Blokade Israel terhadap jalur masuk bantuan ke Gaza telah berlangsung sejak 2 Maret 2025, menyebabkan krisis kemanusiaan yang parah. Lebih dari 52.900 warga Palestina telah tewas sejak dimulainya konflik pada Oktober 2023, dengan hampir setengah juta orang menghadapi ancaman kelaparan .
Sementara itu, Netanyahu tetap bersikukuh untuk melanjutkan operasi militer hingga Hamas “dihancurkan sepenuhnya,” meskipun ada tekanan internasional untuk menghentikan perang. Ia menolak usulan gencatan senjata permanen, bahkan jika kesepakatan pembebasan sandera tercapai .
Dalam upaya diplomatik terbaru, Israel mengirim delegasi ke Doha, Qatar, untuk melakukan pembicaraan tidak langsung dengan Hamas, dengan mediasi dari Amerika Serikat, Mesir, dan Qatar. Namun, perundingan ini terhambat oleh perbedaan pandangan mengenai penghentian perang dan pengiriman bantuan kemanusiaan .

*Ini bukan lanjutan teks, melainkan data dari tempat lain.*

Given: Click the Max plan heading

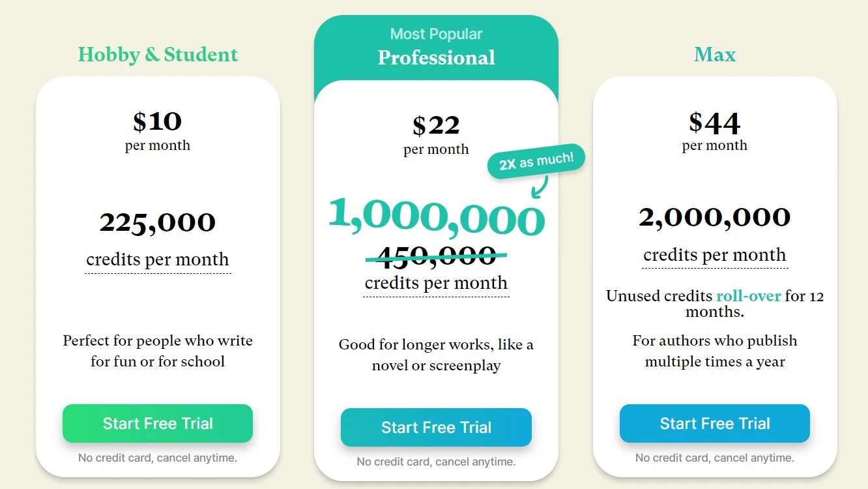Looking at the screenshot, I should pyautogui.click(x=715, y=54).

Di tengah situasi ini, Presiden AS Donald Trump mengusulkan rencana kontroversial untuk mengubah Gaza menjadi “zona kebebasan” yang berfokus pada bisnis dan rekreasi. Proposal ini ditolak keras oleh Hamas, yang menganggapnya sebagai pelanggaran terhadap kedaulatan Palestina .
Krisis kemanusiaan yang memburuk dan kebuntuan dalam negosiasi menimbulkan kekhawatiran internasional. Banyak pihak mendesak agar jalur bantuan segera dibuka dan gencatan senjata dicapai untuk mencegah penderitaan lebih lanjut bagi warga sipil di Gaza.